▶ [What is asked]
- A) According to the economics excerpt, what are unit labor costs correctly defined as?
- B) Transcribe the economics excerpt between "Restraining Unit Labor" and "labor and capital.", inclusive.

▶ [Excerpt]
Friday, February 24, 2012

Ryan Avent Is Sick of Arnold Kling: Invisible Wage-Push Inflation Vigilantes Watch by DeLong

commenter dwb writes:
there are other, better arguments against this.
1) never reason from a price change: wage push is demand side inflation. Just because we have "inflation" does mean we have demand-side inflation. In fact, right now its all supply side (gasoline etc) because demand is cranking up. We really should not compare commodities prices to rock-bottom lows on 2009-2010 when demand sank. Gasoline prices are up but we've become a net exporter of refined products (combination of energy efficieny, vehicle-miles, and infrastructure issues).

2) inflation indices do a very poor job when there is a substantial change in relative prices. Home ownership got cheaper (-35%) rentals are much more expensive (+7%) because people are locked from the housing market. inflation or substitution??
supply-side inflation is something the Fed should ingore because the SRAS is fairly inelastic but eventually will shift as capital projects are completed.

Thursday, February 23, 2012

Restraining Unit Labor Costs is a Right-Wing Conspiracy by Steve Randy Waldman
That all sounds reasonable. But Yglesias has fallen into a trap. Unit labor costs are not “basically wages divided [by] productivity”. That’s not the right definition at all. [See update.] Unit labor costs are nominal wages per unit of output. With a little bit of math [1], it’s easy to show that
UNIT_LABOR_COSTS = PRICE_LEVEL × LABOR_SHARE_OF_OUTPUT 
An increase in unit labor costs can mean one of two things. It can reflect an increase in the price level — inflation — or it can reflect an increase in labor’s share of output. The Federal Reserve is properly in the business of restraining the price level. It has no business whatsoever tilting the scales in the division of income between labor and capital.
Yet throughout the Great Moderation, increases in unit labor costs were the standard alarm bell cited by Fed policy makers as an event that would call for more restrictive policy. And all through the Great Moderation, except for a brief surge during the tech boom, labor’s share of output was in secular decline. (More recently, the Great Recession has been accompanied by a stunning collapse in labor share. Record corporate profits!)

▶ [Given data]
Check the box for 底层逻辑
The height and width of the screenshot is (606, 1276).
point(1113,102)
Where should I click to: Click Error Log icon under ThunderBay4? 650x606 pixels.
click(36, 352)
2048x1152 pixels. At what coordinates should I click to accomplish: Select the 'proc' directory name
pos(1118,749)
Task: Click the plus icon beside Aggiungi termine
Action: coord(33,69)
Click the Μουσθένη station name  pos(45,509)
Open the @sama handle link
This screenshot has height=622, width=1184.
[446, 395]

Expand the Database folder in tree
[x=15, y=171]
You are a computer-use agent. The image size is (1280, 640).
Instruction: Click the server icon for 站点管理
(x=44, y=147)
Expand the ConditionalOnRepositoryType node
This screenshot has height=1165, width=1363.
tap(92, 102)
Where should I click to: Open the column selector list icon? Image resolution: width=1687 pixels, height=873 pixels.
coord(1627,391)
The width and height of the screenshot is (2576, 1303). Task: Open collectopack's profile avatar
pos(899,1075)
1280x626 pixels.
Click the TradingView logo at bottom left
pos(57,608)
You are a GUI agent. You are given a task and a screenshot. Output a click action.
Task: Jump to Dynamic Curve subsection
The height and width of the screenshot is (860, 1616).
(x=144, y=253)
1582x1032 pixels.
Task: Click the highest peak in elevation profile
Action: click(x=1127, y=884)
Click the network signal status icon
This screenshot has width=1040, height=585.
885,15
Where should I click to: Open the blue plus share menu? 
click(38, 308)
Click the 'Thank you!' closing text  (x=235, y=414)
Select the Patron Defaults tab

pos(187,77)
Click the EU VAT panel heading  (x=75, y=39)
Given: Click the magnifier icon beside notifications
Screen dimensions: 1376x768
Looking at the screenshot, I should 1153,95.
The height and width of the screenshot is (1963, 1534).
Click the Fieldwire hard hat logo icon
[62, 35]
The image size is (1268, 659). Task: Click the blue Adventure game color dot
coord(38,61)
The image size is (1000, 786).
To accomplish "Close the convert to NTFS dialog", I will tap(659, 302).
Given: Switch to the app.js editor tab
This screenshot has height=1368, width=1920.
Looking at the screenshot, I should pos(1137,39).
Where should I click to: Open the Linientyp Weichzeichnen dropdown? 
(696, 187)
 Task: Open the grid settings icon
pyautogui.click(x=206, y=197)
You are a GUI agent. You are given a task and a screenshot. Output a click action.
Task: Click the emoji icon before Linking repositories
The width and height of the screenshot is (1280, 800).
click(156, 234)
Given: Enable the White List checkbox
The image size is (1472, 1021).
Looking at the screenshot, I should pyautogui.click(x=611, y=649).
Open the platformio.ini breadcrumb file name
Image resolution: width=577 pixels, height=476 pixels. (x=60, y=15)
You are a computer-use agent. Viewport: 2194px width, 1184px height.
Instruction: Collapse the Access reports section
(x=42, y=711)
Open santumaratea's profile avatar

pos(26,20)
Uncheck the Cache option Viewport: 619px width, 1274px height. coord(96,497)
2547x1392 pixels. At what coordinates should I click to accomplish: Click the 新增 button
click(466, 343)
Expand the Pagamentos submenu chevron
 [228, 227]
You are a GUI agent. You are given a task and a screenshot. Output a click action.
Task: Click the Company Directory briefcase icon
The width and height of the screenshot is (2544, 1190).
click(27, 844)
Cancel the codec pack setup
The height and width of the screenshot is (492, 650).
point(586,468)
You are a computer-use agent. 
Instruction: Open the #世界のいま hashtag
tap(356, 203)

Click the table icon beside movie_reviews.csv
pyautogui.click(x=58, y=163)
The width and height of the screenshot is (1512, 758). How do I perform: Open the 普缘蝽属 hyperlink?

▶ [Final answers]
- A) Nominal wages per unit of output.

- B)
Restraining Unit Labor Costs is a Right-Wing Conspiracy by Steve Randy Waldman
That all sounds reasonable. But Yglesias has fallen into a trap. Unit labor costs are not “basically wages divided [by] productivity”. That’s not the right definition at all. [See update.] Unit labor costs are nominal wages per unit of output. With a little bit of math [1], it’s easy to show that
UNIT_LABOR_COSTS = PRICE_LEVEL × LABOR_SHARE_OF_OUTPUT 
An increase in unit labor costs can mean one of two things. It can reflect an increase in the price level — inflation — or it can reflect an increase in labor’s share of output. The Federal Reserve is properly in the business of restraining the price level. It has no business whatsoever tilting the scales in the division of income between labor and capital.